-- WORK REQUEST --
Work through the data and report how many lines include the string "label", giving the number alone.

-- DATA RECORDS --
────────

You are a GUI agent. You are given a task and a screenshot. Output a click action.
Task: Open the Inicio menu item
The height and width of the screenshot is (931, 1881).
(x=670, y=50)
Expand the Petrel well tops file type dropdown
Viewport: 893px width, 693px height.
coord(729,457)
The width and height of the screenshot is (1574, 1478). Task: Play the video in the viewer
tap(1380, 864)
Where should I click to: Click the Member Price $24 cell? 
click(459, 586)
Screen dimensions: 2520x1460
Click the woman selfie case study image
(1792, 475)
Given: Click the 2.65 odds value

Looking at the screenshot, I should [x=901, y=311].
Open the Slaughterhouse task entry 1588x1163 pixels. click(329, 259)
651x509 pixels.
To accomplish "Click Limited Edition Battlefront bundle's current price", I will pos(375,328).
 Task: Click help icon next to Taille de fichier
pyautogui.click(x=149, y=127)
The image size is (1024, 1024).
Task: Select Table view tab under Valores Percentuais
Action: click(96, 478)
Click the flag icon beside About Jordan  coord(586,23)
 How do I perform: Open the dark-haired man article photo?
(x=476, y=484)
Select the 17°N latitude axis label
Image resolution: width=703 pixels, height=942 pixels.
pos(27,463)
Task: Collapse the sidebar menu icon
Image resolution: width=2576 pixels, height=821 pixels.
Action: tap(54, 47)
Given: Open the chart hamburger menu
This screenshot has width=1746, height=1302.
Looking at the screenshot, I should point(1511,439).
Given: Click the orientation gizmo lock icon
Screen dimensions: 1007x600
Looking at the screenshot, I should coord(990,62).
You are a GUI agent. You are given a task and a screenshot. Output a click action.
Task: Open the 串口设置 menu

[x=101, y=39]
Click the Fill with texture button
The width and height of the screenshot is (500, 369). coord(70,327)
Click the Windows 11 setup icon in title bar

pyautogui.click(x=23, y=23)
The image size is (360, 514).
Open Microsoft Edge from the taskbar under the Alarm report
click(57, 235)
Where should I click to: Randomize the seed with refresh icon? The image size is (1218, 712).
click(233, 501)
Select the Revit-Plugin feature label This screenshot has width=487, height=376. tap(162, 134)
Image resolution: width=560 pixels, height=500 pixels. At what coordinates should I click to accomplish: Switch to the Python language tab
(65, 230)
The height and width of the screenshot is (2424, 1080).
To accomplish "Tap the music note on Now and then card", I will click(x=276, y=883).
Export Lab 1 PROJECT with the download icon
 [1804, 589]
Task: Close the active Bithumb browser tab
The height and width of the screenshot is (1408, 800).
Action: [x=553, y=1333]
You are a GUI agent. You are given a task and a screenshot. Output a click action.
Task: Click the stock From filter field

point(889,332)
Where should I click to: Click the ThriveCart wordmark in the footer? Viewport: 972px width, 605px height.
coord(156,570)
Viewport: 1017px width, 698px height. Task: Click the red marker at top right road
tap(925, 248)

────────

-- RESULT --
2